Ya me imagino que todo el mundo con dos dedos de cordura es perfectamente consciente de lo que digo. La independencia es, como sabe todo el mundo, la vía ordinaria por la cual todos los países normales consiguen voz propia en el concierto de las naciones. Pero lo importante es saber si tenemos algo que a decir en este concierto. La independencia es un derecho y tiene que ser, para hacerla posible, la expresión de una voluntad mayoritaria manifestada por los caminos formales de la democracia parlamentaria. El referéndum, por otro lado, sólo es una corroboración, un visto bueno, que se produce a posteriori, cuando todo está maduro. Es el último paso. Así fue en el referéndum para la Constitución española –nadie consultó previamente a los españoles– o los referéndums catalanes para los Estatutos. La independencia, pues, no es en ningún caso un paquete de desgravaciones fiscales, ni una ilimitada garantía de fábrica para el futuro de la lengua catalana, ni una póliza de seguro a todo riesgo de buen gobierno. La independencia, de entrada, significa una mayor responsabilidad que, eso sí –y esta es la grandeza–, nos permitiría demostrar en el mundo entero quienes somos, de qué somos capaces y que podemos aportar.

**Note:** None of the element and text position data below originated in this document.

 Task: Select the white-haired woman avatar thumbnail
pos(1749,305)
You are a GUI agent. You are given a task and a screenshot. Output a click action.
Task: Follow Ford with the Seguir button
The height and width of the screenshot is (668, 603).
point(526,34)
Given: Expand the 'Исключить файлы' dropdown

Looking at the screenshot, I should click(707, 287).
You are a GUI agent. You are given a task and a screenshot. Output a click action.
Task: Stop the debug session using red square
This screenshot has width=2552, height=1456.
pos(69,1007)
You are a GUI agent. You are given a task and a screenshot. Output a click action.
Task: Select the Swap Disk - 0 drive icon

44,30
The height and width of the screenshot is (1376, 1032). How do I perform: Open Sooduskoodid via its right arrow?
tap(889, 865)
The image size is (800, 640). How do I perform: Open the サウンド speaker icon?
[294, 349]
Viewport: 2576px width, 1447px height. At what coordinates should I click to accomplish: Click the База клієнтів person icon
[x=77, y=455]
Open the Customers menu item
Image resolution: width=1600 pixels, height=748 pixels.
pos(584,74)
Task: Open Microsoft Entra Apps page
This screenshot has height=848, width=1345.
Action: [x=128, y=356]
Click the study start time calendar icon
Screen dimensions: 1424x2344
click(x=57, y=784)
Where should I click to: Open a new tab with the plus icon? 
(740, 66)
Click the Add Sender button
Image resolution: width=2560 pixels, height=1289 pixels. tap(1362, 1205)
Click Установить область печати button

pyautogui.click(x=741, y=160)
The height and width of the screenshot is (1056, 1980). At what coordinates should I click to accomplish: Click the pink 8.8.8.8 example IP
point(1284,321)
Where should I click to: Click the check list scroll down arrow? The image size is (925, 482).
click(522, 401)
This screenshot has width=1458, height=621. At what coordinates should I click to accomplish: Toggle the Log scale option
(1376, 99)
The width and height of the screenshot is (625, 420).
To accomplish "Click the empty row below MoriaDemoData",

En este sentido, no hay otra manera de entender la independencia si no es como un proyecto, ciertamente arriesgado, de futuro. Es decir, la independencia finalmente valdrá lo que valga el proyecto de futuro que sea capaz de hacer realidad. La buena noticia es que ahora hay una parte bastante grande de país que se siendo capaz de imaginar este proyecto y que quiere llevarlo a la práctica. Pero que se sienta capaz no quiere decir que ya lo tenga diseñado. Ni aunque exista una mayoría convencida de que lo tiene que querer. Ahora es el tiempo de los delineantes y de los arquitectos, de los ingenieros, de los programadores y de los diseñadores. Un país no se improvisa, pero se tiene que empezar a pensar antes de tener los planos detallados. Y como ahora es el tiempo de tomar la decisión de ponerse manso a la obra, no sería justo que ya se exigiera un proyecto acabado. En cualquier caso, para dar el primer paso, lo que es seguro es que hace falta una dosis enorme de confianza, autoestima y ambición. Para tener un país pequeño, más vale que no nos pongamos.

Y un apunte final. Es a la vista de todas estas consideraciones, pues, que son difíciles de entender las impaciencias y los protagonismos que podrían provocar unas nuevas decepciones que el país no se debe permitir. El referéndum de Arenys de Munt, por muy buenas razones, pero también por algunos azares y por errores de cálculo de los adversarios, fue un magnífico toque de alerta con eco internacional. ¿Qué necesidad hay, ahora, de estropearlo con gestos repetitivos que difícilmente superarán al primero? La independencia se merece, también, si se demuestra inteligencia política.